■ EXERCISE INSTRUCTIONS ■
Output word for word the lines from the one with "Iz iskustva (395, 432)" to the final line of the data, both ends included, but skip the pictures.

Stored items from a collection:
● ● ● ● ● ● ●
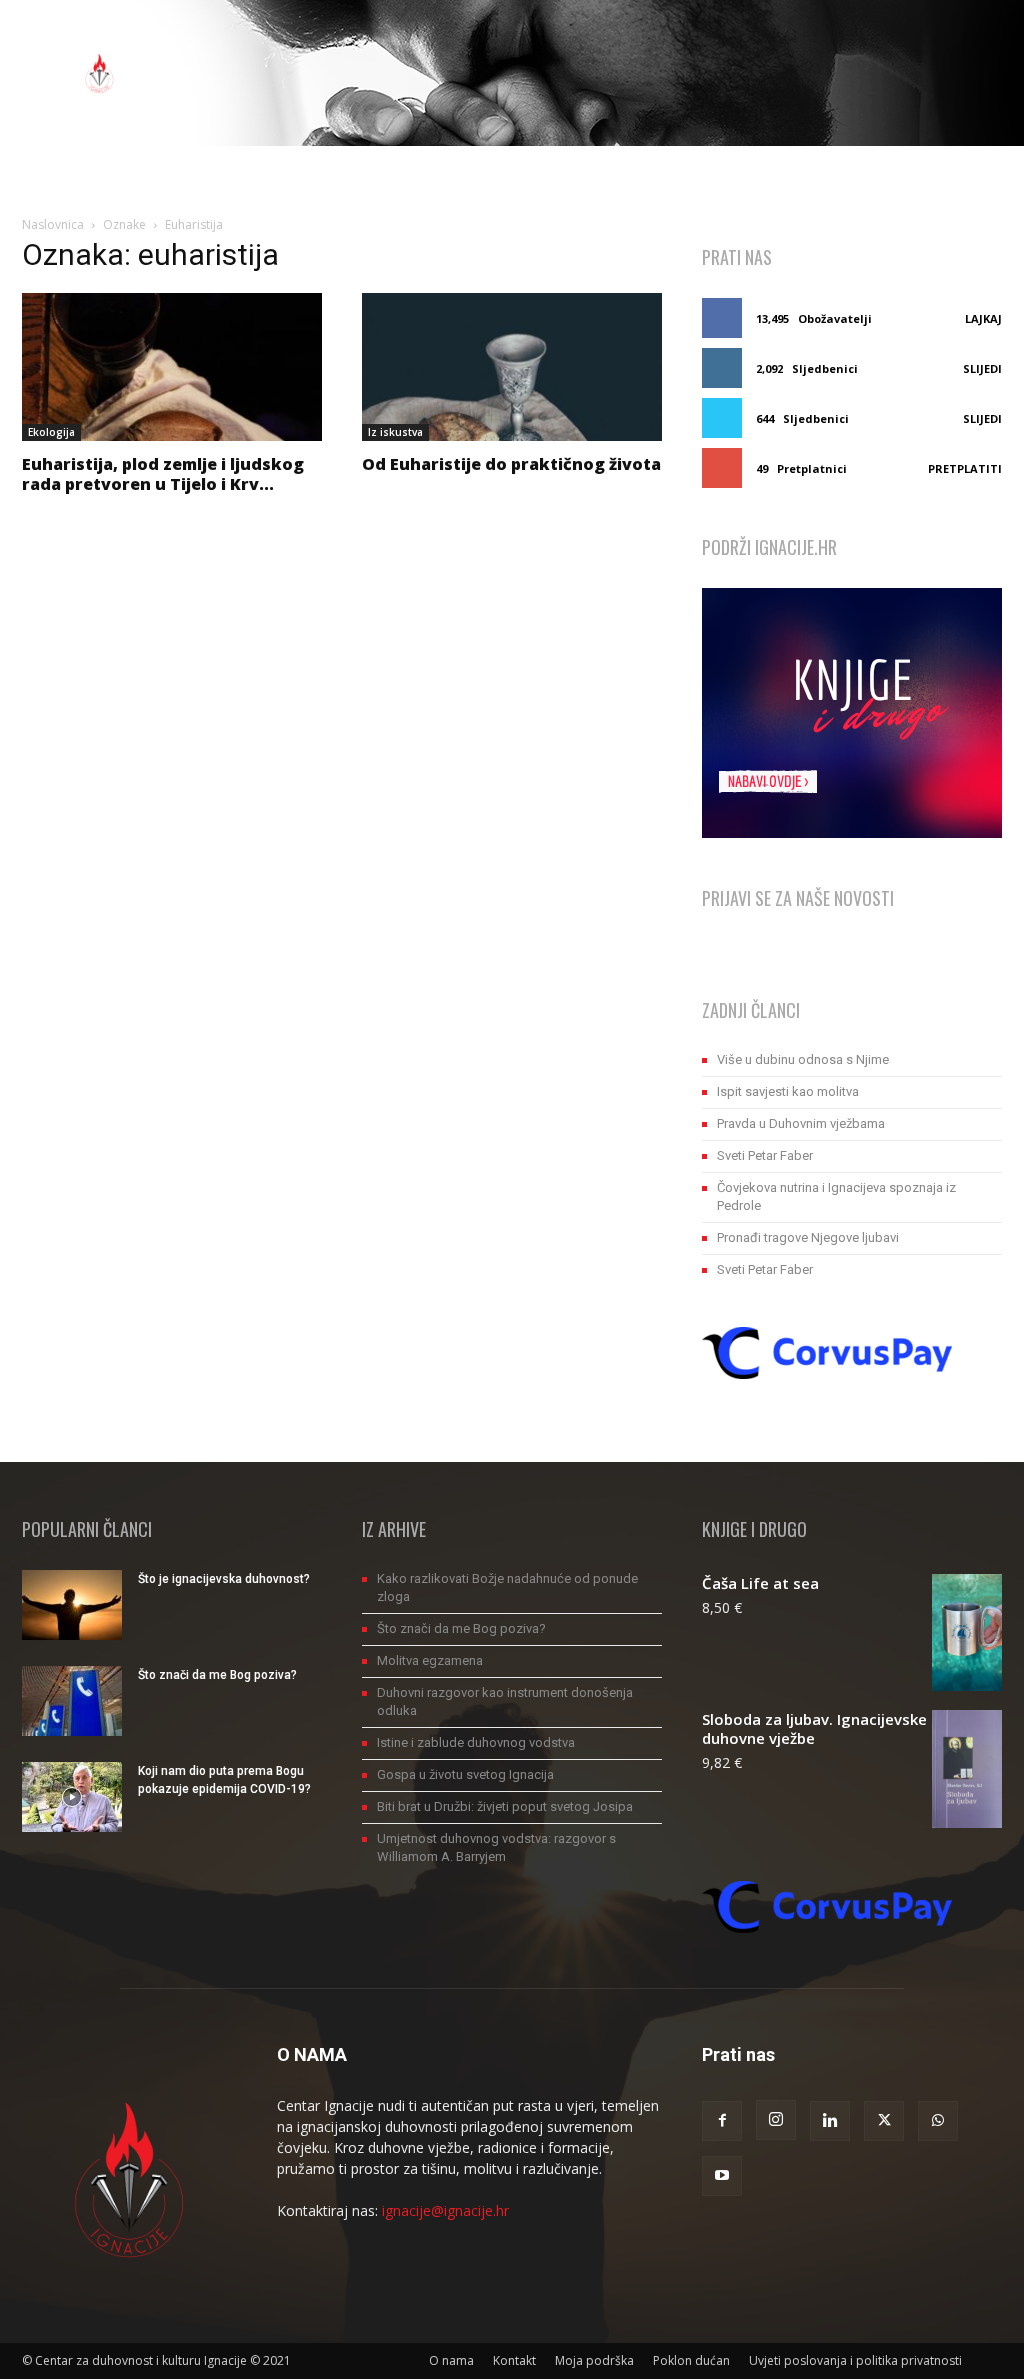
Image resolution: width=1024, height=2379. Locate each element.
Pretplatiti (965, 468)
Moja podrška (594, 2360)
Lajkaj (983, 318)
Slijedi (982, 368)
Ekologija (51, 432)
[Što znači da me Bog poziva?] (72, 1701)
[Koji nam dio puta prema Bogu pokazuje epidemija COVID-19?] (72, 1797)
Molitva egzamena (430, 1660)
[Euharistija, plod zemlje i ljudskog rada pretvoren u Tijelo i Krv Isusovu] (172, 367)
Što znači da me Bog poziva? (217, 1675)
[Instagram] (776, 2120)
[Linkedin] (830, 2121)
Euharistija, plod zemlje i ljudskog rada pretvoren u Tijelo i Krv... (163, 474)
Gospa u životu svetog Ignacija (465, 1774)
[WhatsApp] (938, 2121)
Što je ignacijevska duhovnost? (224, 1579)
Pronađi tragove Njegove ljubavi (808, 1237)
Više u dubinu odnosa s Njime (803, 1059)
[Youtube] (722, 2176)
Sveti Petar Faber (765, 1155)
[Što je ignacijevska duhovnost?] (72, 1605)
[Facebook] (722, 2121)
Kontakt (514, 2360)
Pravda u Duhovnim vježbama (801, 1123)
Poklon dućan (691, 2360)
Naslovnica (53, 224)
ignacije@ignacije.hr (445, 2210)
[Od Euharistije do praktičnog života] (512, 367)
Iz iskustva (395, 432)
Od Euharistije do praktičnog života (511, 464)
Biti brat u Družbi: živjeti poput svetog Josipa (505, 1806)
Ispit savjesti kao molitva (788, 1091)
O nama (451, 2360)
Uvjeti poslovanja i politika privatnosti (855, 2360)
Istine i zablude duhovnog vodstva (476, 1742)
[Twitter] (884, 2121)
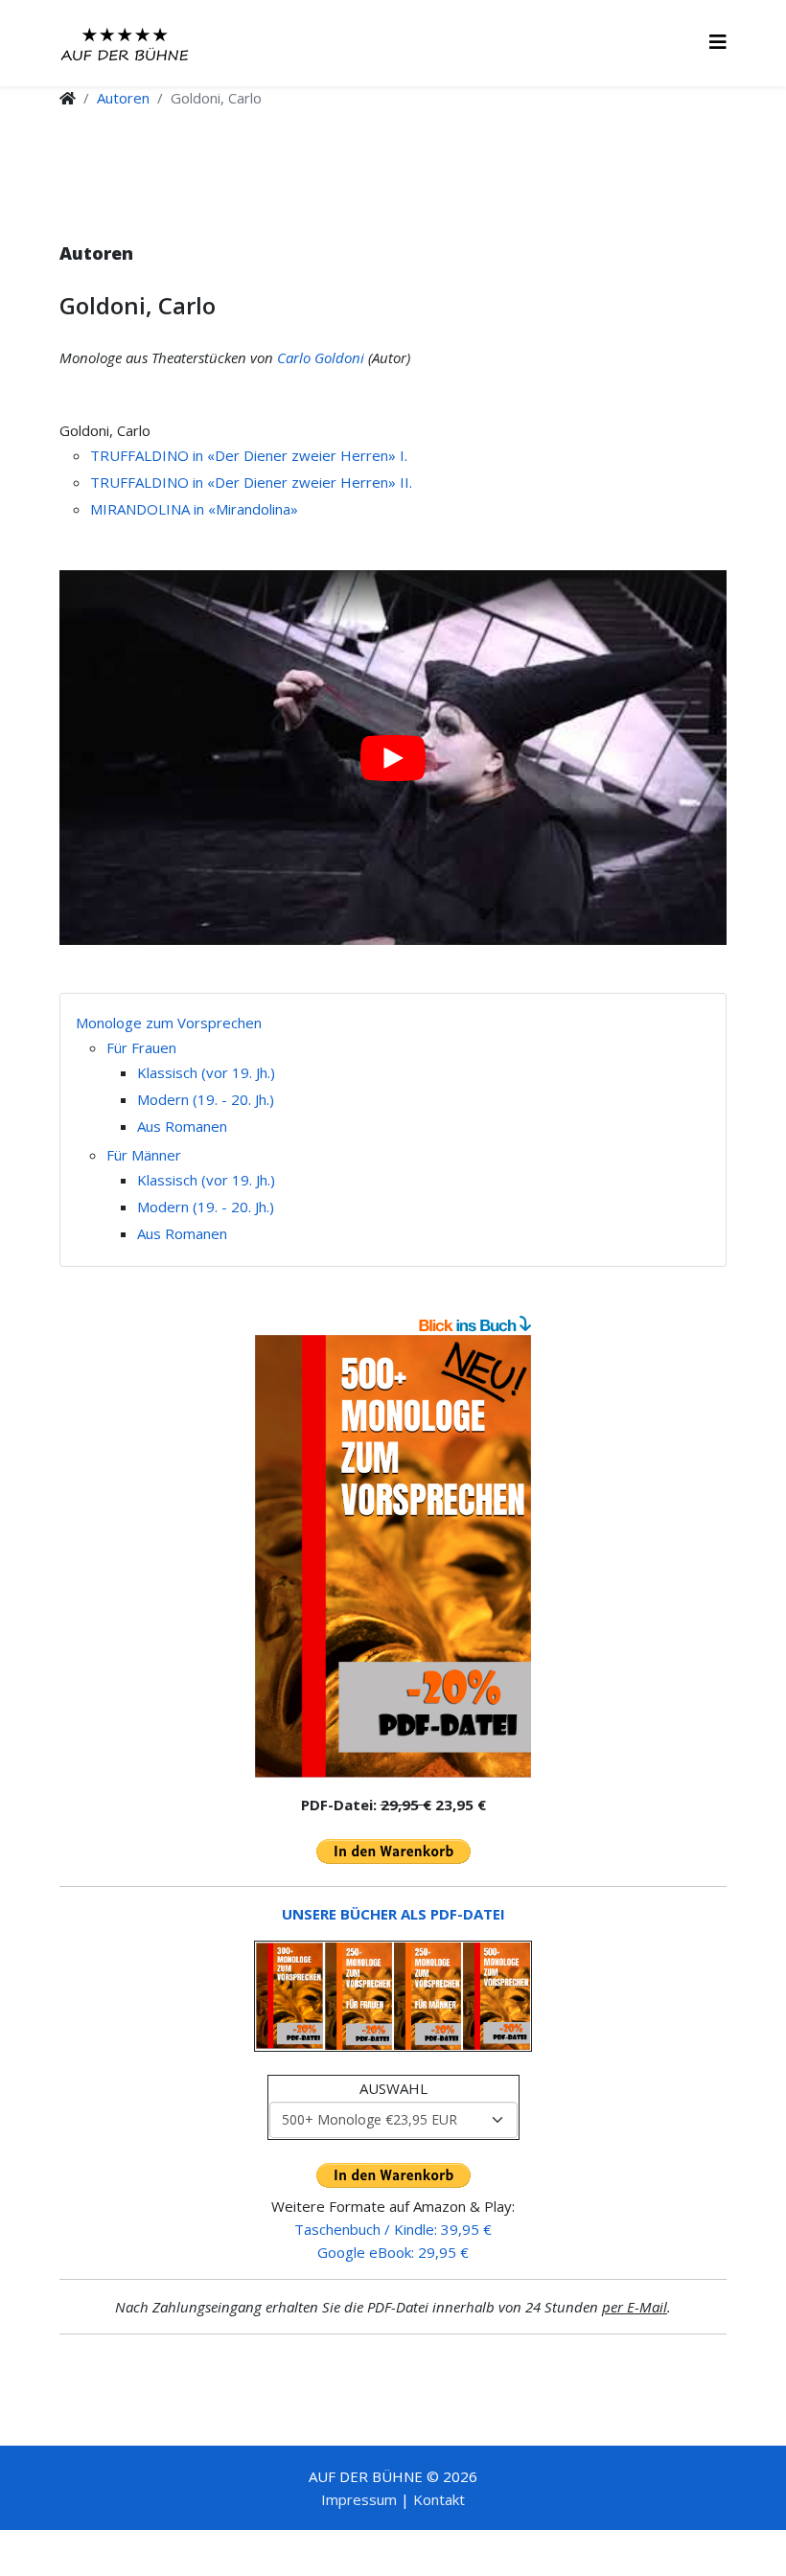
● ● ● ● ● ● ●
■ RESULT ■
Iz iskustva (395, 432)
Od Euharistije do praktičnog života (511, 464)
Biti brat u Družbi: živjeti poput svetog Josipa (505, 1806)
Ispit savjesti kao molitva (788, 1091)
O nama (451, 2360)
Uvjeti poslovanja i politika privatnosti (855, 2360)
Istine i zablude duhovnog vodstva (476, 1742)
[Twitter] (884, 2121)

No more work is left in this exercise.